--- start Provided data ---

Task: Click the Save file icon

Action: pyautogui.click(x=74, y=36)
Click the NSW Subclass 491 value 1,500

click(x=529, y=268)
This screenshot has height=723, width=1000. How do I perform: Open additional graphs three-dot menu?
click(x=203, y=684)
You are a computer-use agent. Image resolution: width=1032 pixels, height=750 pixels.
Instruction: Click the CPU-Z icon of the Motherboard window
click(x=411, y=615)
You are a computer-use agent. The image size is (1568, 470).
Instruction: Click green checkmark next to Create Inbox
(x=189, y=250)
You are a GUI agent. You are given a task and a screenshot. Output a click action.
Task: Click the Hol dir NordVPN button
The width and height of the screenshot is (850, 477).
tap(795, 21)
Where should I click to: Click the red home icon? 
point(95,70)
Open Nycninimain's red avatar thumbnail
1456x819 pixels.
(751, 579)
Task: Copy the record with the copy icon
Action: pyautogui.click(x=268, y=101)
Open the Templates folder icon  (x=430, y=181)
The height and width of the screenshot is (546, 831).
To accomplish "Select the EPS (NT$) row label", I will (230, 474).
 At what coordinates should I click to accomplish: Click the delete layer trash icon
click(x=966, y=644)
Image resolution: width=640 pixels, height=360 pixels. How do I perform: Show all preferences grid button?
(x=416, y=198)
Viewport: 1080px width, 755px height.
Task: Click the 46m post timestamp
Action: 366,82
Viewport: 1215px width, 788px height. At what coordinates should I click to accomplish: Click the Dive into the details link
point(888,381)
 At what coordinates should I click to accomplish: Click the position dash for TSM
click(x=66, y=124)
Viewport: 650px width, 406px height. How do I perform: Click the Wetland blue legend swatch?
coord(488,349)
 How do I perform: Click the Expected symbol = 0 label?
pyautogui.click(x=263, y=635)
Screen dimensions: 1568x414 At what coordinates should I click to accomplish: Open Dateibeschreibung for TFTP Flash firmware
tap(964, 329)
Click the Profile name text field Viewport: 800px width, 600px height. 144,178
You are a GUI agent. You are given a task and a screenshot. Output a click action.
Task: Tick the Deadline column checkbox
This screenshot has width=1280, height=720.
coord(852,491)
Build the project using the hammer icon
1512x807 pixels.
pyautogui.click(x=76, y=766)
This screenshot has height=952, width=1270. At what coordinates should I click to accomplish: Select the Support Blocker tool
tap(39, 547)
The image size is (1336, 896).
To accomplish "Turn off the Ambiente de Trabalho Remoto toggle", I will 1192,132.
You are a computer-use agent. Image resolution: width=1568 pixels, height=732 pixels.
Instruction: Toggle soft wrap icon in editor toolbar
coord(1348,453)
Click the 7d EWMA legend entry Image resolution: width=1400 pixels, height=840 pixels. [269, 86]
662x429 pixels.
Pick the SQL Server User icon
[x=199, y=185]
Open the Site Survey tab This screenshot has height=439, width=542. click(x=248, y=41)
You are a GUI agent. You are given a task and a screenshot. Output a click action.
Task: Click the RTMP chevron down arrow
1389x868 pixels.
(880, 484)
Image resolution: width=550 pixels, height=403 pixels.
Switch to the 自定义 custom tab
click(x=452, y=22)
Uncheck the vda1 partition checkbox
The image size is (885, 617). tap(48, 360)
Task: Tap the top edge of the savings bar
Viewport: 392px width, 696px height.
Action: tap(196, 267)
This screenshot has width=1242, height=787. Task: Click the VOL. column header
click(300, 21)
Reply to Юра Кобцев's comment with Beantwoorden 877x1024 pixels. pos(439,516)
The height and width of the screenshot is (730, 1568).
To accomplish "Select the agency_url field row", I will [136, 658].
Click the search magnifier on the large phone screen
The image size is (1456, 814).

--- end Provided data ---

● **Goal**
Copy the lines word for word, starting at the line that contains "Reply to Юра" and ending at the last line of the records.

● **Exercise result**
Reply to Юра Кобцев's comment with Beantwoorden 877x1024 pixels. pos(439,516)
The height and width of the screenshot is (730, 1568).
To accomplish "Select the agency_url field row", I will [136, 658].
Click the search magnifier on the large phone screen
The image size is (1456, 814).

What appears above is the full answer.